__Passage__

☆ ☆ ☆ ☆ ☆

Anyway - for each industry from which the violations occur, those resources go into these buckets where no politicians allowed - and voting will havent for a GovFundMe Campaign - and it gets funded and every single action on that thing is trackable actively by everyone who voted for the thing and a tracking status board for the implementation of them. And who needed to be shamed in order for that GovFundMe campaign to be completed.
We don't want a repeat of lotteries funding schools, where that money becomes expected and then the government doesn't give as much direct funding.
> We don't want a repeat of lotteries funding schools, where that money becomes expected
Making it exclusively one-offs doesn't address that problem at all. What it does is aggravate the problem of people going out looking for someone they can fine to cover their budget.
A construction company's entire business consists of one-off jobs. They expect the money to come in anyway and they're built to rely on the fact that it will. Other organizations funded through one-offs are no different.

☆ ☆ ☆ ☆ ☆

__Directive__
Repeat the part of the discussion from "Anyway - for" through "to be completed.", switching "buckets" to "pools". The rows that come next have no connection to the discussion.

☆ ☆ ☆ ☆ ☆

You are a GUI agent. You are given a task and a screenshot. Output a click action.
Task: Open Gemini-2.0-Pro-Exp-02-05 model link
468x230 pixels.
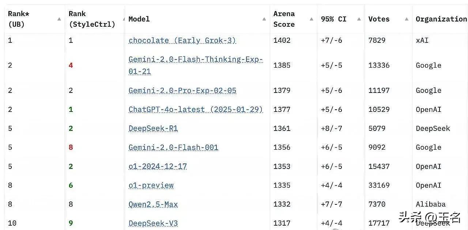(x=182, y=90)
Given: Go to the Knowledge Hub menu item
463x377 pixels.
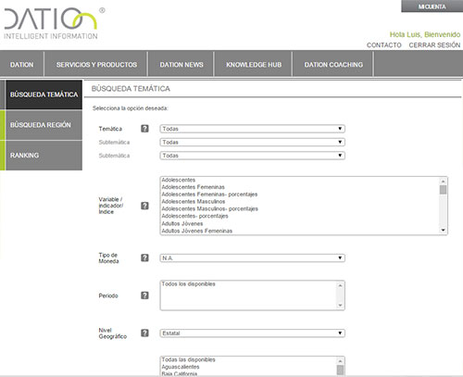Looking at the screenshot, I should click(254, 65).
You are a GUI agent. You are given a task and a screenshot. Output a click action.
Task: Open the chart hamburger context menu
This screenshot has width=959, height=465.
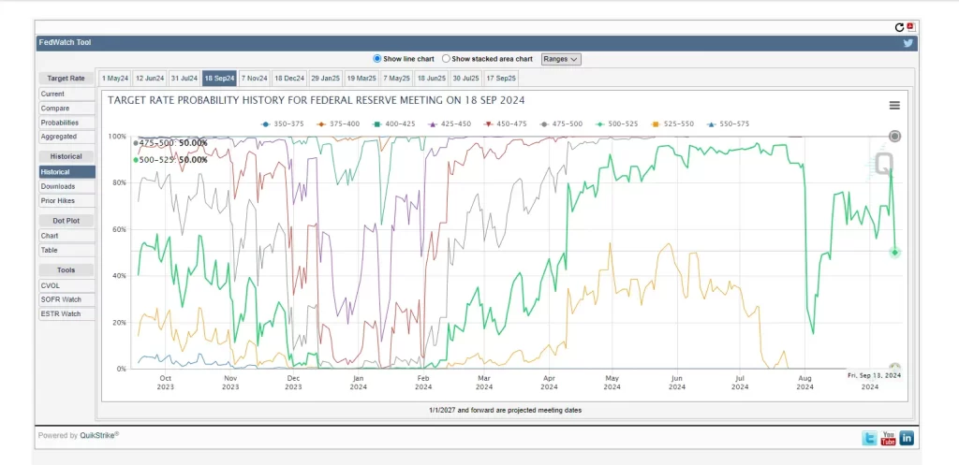(894, 106)
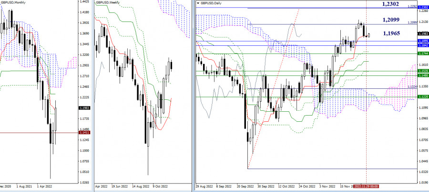Screen dimensions: 429x192
Task: Click the blue 1.2302 price axis marker
Action: click(x=422, y=8)
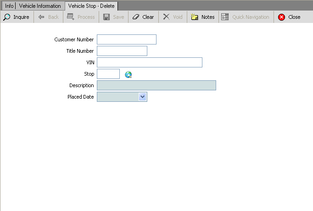Select the Vehicle Stop - Delete tab
The image size is (313, 211).
[91, 6]
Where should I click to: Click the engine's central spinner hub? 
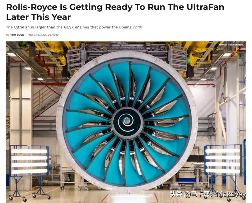[127, 121]
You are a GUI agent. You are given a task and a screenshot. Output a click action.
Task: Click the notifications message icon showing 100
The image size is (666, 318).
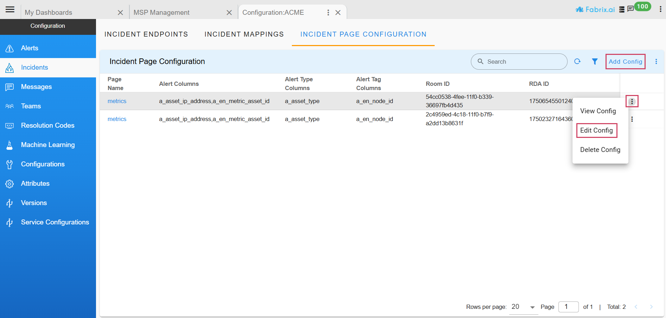tap(631, 9)
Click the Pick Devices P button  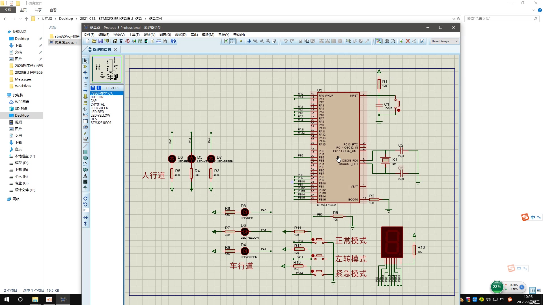[93, 88]
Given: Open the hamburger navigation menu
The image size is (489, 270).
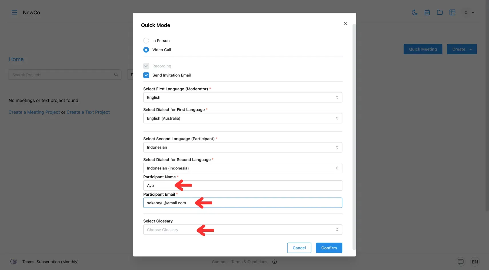Looking at the screenshot, I should [x=14, y=13].
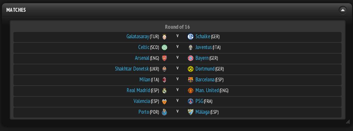Open the Valencia team link
Screen dimensions: 353x131
coord(141,101)
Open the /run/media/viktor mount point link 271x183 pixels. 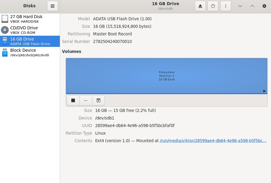213,141
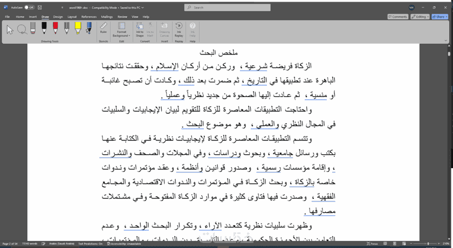Open the Comments pane button
Viewport: 453px width, 248px height.
(398, 17)
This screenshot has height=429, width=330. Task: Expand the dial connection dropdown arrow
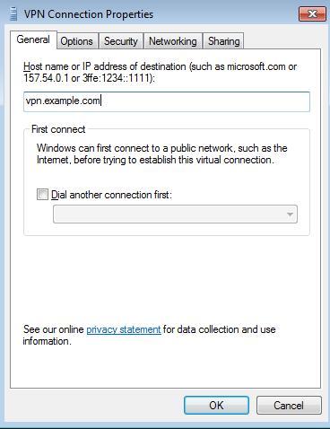(290, 215)
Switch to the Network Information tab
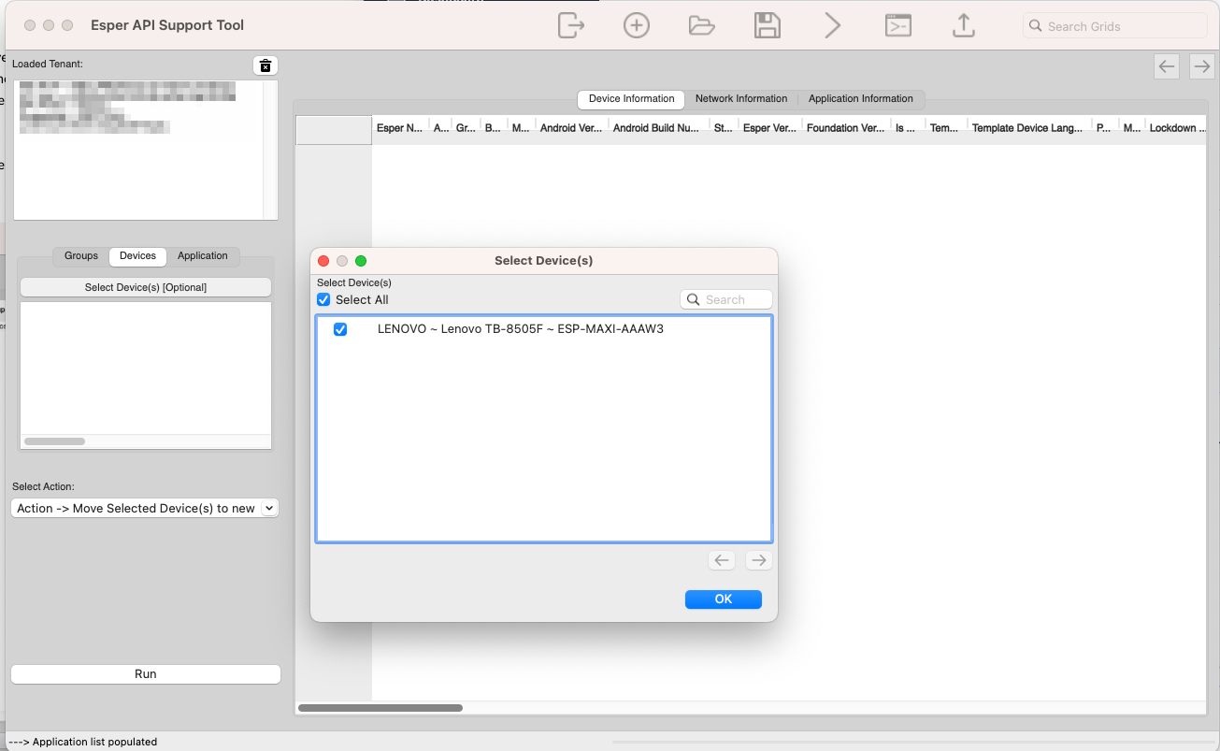Viewport: 1220px width, 751px height. (741, 99)
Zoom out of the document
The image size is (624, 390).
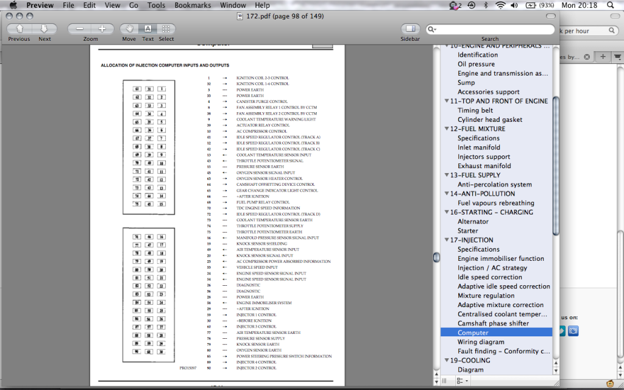click(79, 29)
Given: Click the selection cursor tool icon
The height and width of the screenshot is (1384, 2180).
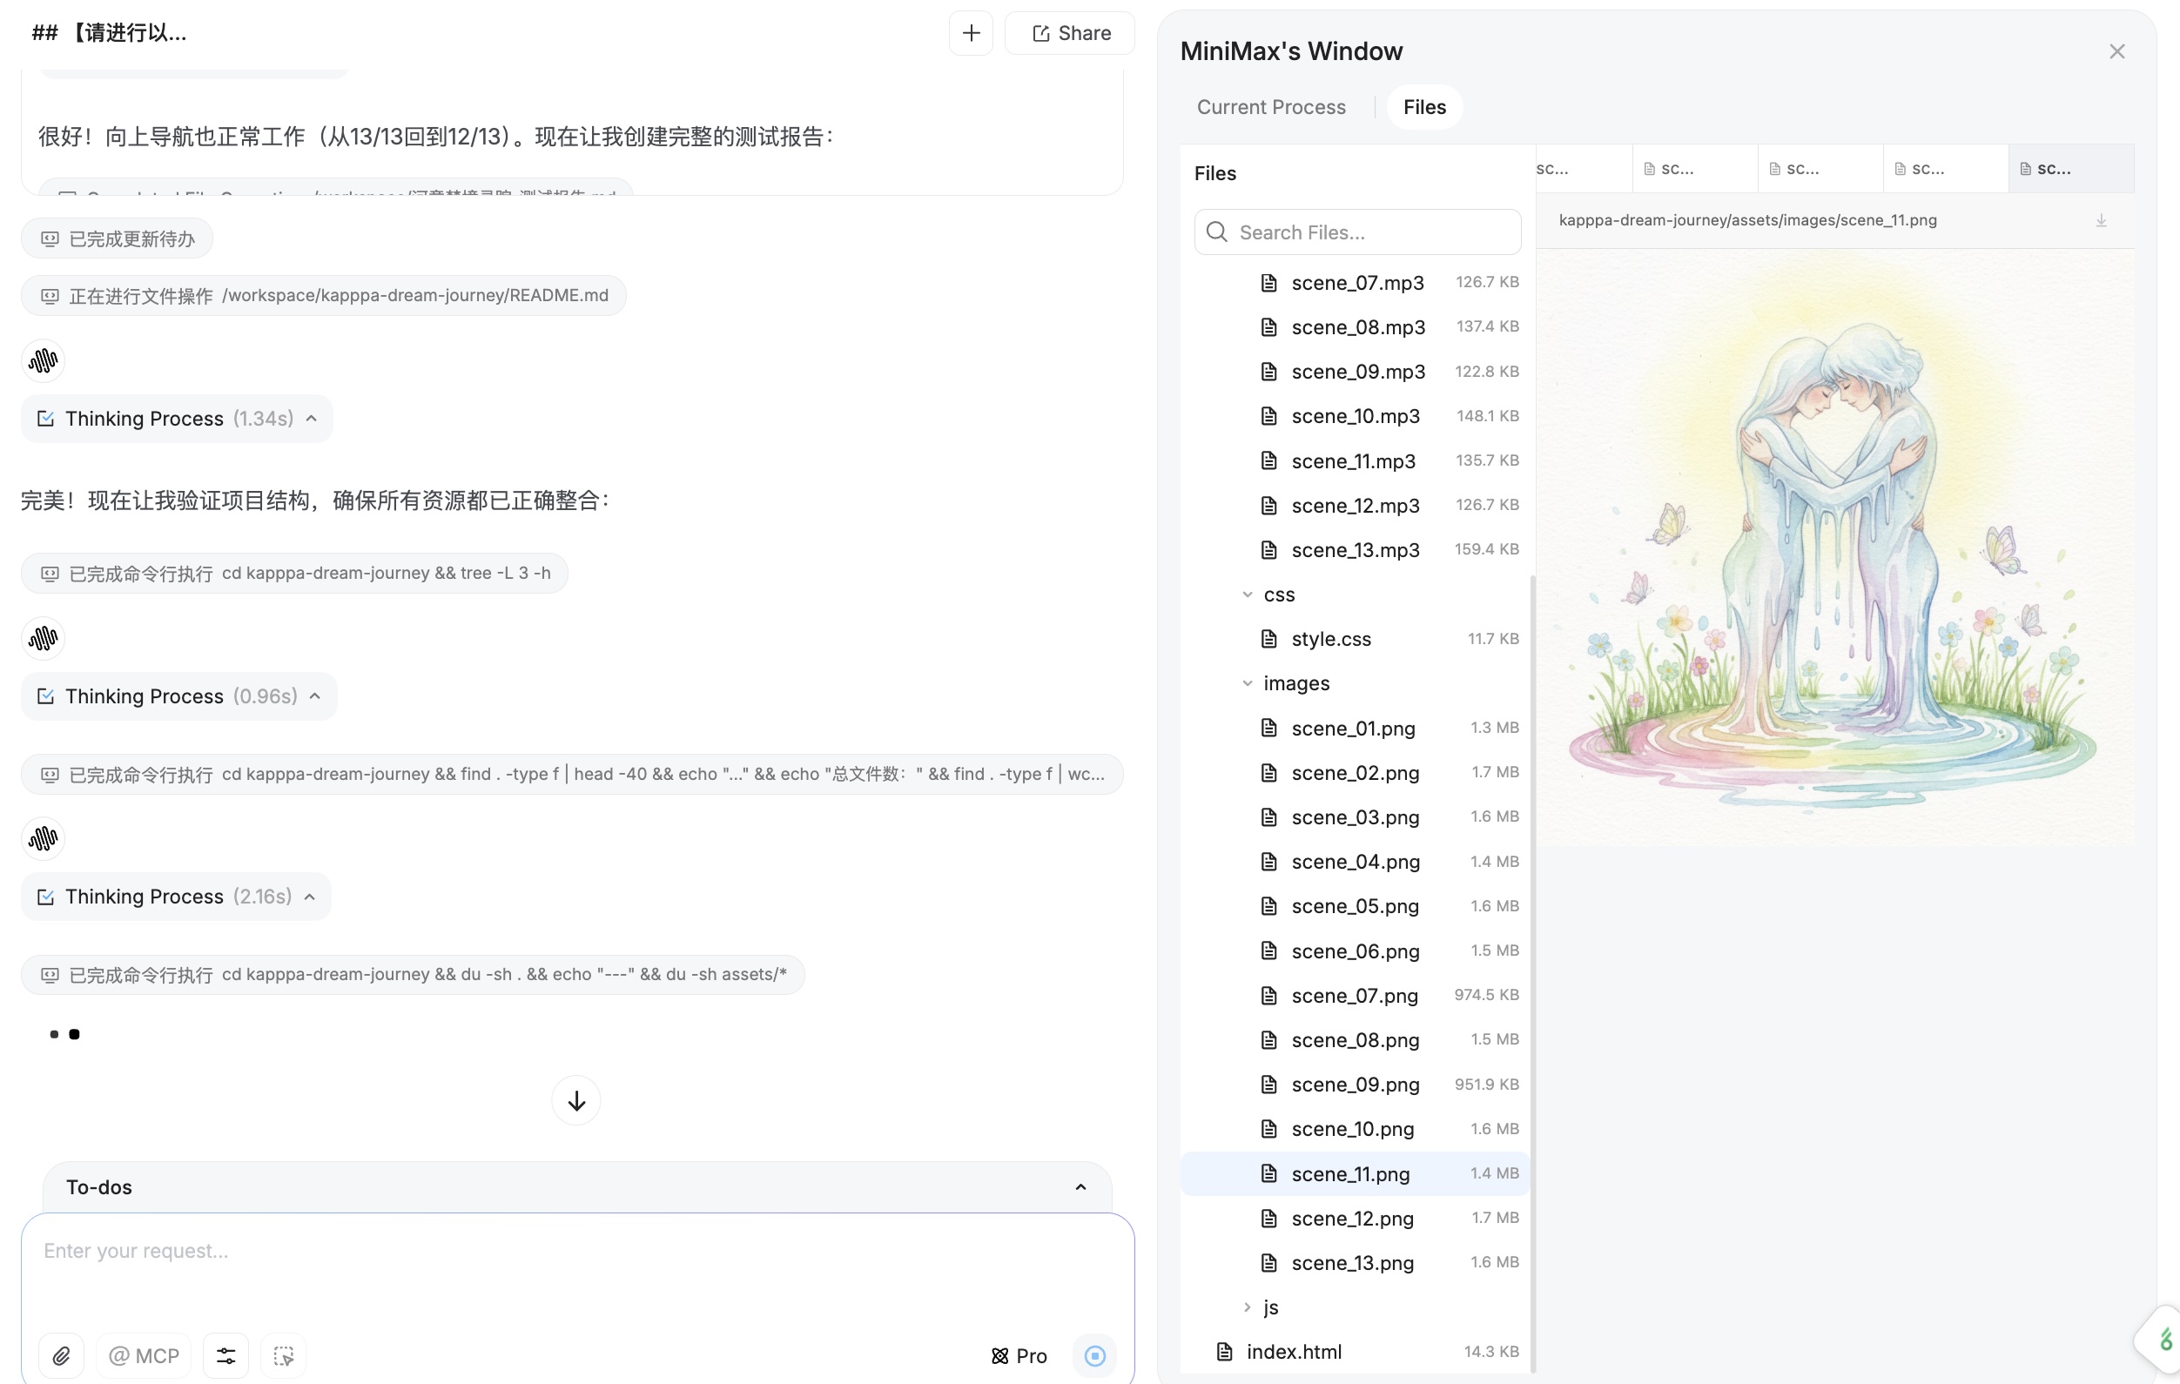Looking at the screenshot, I should 283,1355.
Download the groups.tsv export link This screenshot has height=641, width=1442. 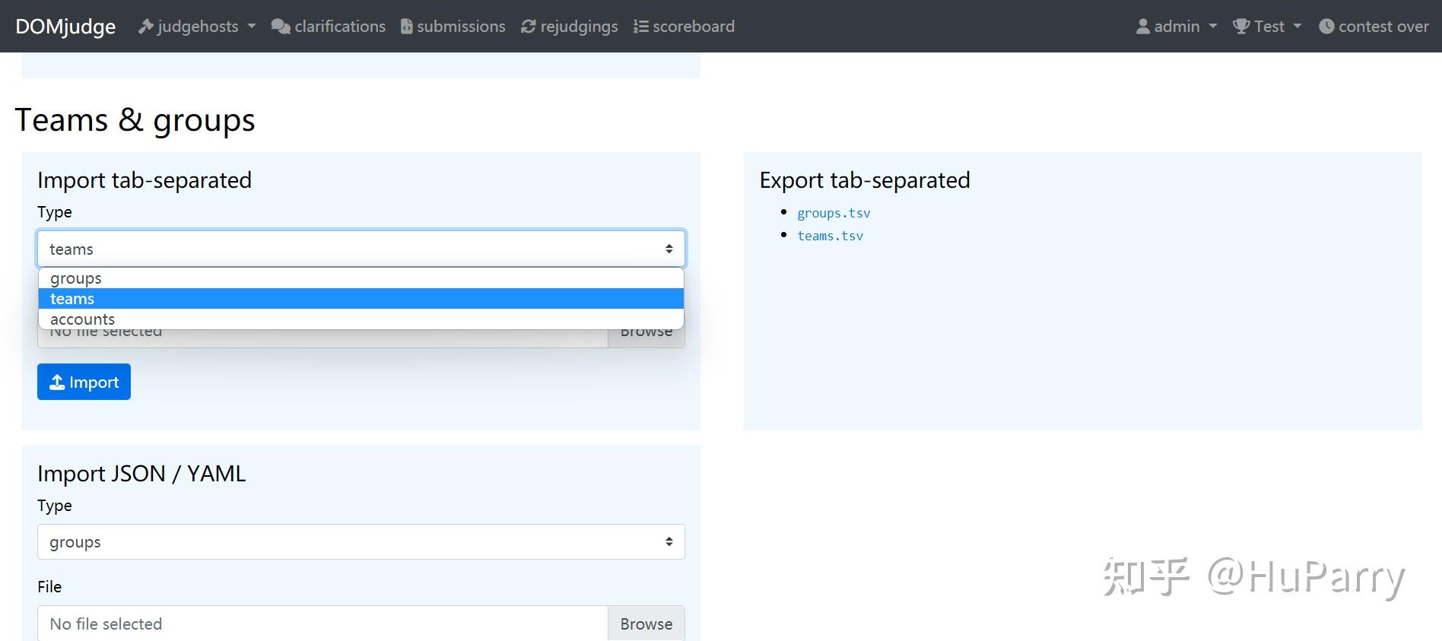coord(834,213)
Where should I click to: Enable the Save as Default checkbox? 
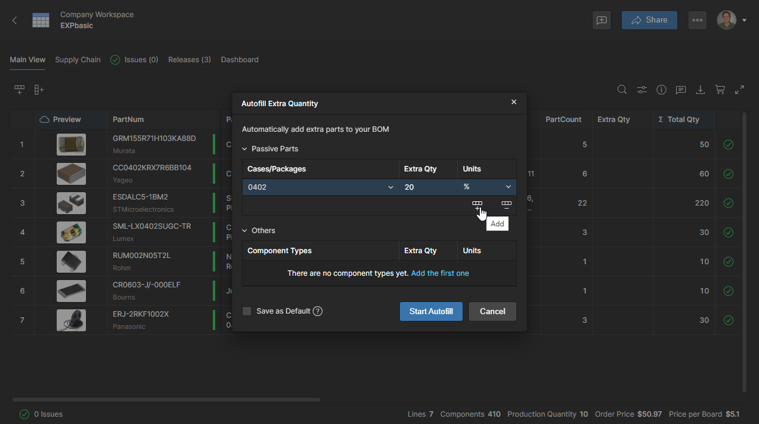tap(247, 311)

☆ ☆ ☆ ☆ ☆

__Result for this task__
Anyway - for each industry from which the violations occur, those resources go into these pools where no politicians allowed - and voting will havent for a GovFundMe Campaign - and it gets funded and every single action on that thing is trackable actively by everyone who voted for the thing and a tracking status board for the implementation of them. And who needed to be shamed in order for that GovFundMe campaign to be completed.